Para um casal de lavagantes-americanos, o sexo é assim: durante dias, a fêmea esguicha urina para o esconderijo do macho desejado. Seduzido pelo cheiro, ele deixa-a entrar. 

Texto Patricia Edmonds   Fotografia Jerry Monkman, MYN/Nature Picture Library

 

Nos preliminares, acariciam-se com as antenas e com as patas cobertas de receptores responsáveis pelo paladar. O exercício dura vários dias.
Depois de a fêmea estar certa de que o macho a protegerá, ela “despe-se”, libertando-se da carapaça dura e da bolsa onde guardara o esperma do parceiro anterior. A muda de carapaça deixa-a com uma nova, perigosamente macia. O macho monta guarda durante a meia hora necessária para que a nova “indumentária” se torne resistente. De seguida, usando as pinças, suspende-se sobre a fêmea e levanta-a, segurando-a pelas patas. Nessa altura, a carapaça da fêmea já tem uma nova bolsa de esperma, pelo que o macho injecta aí o seu por um apêndice. 

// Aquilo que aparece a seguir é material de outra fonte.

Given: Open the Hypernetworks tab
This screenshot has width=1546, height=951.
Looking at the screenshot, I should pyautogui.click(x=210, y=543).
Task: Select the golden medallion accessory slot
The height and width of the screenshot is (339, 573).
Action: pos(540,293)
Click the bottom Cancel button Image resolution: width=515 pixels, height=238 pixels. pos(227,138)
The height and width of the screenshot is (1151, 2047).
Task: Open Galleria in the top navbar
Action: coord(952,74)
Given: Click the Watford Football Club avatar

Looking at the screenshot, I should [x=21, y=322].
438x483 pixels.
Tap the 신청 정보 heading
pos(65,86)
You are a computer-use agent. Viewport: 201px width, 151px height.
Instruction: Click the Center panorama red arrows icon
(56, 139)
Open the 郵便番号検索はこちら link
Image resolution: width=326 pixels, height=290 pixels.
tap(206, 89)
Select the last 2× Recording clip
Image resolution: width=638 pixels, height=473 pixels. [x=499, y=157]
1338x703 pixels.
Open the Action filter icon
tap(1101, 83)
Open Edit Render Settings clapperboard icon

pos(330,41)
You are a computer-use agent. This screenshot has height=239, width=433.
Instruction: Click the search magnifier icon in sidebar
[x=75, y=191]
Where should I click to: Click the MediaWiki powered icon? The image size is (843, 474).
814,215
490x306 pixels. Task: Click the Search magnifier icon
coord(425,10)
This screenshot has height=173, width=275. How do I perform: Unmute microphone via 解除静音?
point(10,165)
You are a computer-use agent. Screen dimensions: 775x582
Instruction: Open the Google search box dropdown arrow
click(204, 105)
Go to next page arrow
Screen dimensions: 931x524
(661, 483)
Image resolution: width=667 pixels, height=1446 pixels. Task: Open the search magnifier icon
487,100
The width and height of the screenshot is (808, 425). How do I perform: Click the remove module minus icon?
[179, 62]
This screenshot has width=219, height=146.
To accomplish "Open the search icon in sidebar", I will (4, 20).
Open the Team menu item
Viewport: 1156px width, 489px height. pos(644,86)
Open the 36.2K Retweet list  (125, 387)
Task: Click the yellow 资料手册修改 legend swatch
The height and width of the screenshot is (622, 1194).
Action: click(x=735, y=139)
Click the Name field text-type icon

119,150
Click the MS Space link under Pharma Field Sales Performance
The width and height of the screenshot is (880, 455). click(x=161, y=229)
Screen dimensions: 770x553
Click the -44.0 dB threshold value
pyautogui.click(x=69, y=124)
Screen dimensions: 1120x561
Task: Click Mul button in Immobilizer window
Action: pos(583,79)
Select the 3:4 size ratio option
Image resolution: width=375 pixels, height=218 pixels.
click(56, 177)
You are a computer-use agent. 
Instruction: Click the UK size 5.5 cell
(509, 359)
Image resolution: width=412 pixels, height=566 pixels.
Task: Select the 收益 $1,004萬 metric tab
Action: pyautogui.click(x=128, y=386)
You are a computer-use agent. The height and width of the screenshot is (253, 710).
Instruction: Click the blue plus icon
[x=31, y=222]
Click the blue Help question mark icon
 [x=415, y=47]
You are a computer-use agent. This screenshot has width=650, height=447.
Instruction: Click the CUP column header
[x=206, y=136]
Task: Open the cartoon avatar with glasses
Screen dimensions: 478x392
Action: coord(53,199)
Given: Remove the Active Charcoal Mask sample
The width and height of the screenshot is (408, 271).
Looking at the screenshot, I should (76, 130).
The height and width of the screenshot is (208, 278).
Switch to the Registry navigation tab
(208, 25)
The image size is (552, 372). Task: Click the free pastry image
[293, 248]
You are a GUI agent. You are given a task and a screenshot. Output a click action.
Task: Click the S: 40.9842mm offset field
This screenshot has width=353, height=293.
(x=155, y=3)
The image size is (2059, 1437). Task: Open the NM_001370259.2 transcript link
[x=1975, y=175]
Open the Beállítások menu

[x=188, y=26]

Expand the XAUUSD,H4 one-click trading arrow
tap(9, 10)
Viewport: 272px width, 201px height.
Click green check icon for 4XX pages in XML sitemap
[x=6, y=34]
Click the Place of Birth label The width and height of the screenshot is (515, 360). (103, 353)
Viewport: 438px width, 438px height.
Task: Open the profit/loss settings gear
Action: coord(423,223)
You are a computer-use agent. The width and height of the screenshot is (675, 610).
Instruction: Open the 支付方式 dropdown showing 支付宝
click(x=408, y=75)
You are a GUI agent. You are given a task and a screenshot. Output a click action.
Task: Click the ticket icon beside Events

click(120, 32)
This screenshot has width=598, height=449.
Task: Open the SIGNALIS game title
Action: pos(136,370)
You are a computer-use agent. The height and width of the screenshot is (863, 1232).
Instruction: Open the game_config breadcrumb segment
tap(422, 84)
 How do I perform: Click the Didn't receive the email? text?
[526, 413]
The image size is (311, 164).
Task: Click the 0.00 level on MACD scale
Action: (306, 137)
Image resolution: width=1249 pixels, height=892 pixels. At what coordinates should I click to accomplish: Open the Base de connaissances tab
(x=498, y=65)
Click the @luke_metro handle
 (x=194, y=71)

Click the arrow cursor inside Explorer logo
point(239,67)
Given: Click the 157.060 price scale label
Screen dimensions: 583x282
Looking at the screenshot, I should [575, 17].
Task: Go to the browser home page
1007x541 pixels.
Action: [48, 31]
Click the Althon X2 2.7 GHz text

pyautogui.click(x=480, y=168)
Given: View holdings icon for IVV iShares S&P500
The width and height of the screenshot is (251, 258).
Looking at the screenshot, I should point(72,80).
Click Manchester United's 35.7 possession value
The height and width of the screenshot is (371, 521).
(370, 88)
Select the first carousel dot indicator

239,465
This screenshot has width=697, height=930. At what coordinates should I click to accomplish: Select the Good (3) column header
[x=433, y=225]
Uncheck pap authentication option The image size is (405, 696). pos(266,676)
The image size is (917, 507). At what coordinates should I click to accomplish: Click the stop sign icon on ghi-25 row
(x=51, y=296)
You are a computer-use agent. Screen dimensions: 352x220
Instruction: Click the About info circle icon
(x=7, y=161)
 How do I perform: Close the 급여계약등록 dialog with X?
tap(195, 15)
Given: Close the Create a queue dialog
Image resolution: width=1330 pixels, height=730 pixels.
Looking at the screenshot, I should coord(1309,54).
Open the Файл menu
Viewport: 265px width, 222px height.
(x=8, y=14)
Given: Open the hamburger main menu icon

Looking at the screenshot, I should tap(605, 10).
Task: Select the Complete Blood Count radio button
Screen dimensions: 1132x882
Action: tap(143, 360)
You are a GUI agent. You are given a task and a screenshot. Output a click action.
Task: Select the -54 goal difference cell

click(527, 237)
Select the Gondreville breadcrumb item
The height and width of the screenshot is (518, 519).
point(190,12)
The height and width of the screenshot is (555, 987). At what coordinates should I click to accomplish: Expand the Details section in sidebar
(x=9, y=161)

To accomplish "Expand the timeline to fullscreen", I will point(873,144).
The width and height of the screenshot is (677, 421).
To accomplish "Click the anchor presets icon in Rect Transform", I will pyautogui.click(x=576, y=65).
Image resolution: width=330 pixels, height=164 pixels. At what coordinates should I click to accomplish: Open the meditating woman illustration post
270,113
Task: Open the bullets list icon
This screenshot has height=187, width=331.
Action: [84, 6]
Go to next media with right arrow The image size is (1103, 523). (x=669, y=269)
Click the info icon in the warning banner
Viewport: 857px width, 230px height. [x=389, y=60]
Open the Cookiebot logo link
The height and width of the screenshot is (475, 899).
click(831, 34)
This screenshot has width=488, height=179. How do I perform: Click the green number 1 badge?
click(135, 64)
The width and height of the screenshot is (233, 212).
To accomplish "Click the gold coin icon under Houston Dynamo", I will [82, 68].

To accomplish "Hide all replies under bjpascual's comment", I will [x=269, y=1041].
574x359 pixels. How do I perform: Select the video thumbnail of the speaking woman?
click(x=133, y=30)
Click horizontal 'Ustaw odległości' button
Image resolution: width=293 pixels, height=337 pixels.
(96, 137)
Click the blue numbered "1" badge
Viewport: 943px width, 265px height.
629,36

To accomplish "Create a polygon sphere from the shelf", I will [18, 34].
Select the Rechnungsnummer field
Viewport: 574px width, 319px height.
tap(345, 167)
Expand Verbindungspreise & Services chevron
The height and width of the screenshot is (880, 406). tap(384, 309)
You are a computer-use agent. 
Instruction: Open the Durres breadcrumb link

A muda de carapaça deixa-a com uma nova, perigosamente macia.

A missão está finalmente cumprida. 
Assim que uma fêmea parte, o macho recebe outra. A fêmea, entretanto, usará o esperma para fertilizar milhares de ovos, que transporta sob a cauda durante cerca de um ano até as larvas eclodirem.
As alterações climáticas estão a ameaçar este processo, lamenta Diane Cowan, fundadora da Lobster Conservancy. Quando a temperatura da água é quente, os lavagantes investem energia no crescimento. Quando as temperaturas são baixas, como no Inverno, investem na produção de ovos e esperma. Se as alterações climáticas encurtarem o período de frio, “os lavagantes produzirão menos gâmetas. E se for sempre mais quente, deixarão de produzir. Sem ovos e sem esperma, não há lavagantes.”

HOMARUS AMERICANUS

Habitat/Distribuição
As águas do Atlântico Norte, do Canadá ao Sudeste dos EUA. 

Estatuto de conservação
Actualmente, é considerado abundante pela UICN.

Outros factos
O peso aproximado desta espécie é de 500 gramas. O maior exemplar de que há registo pesava mais de 20 quilogramas.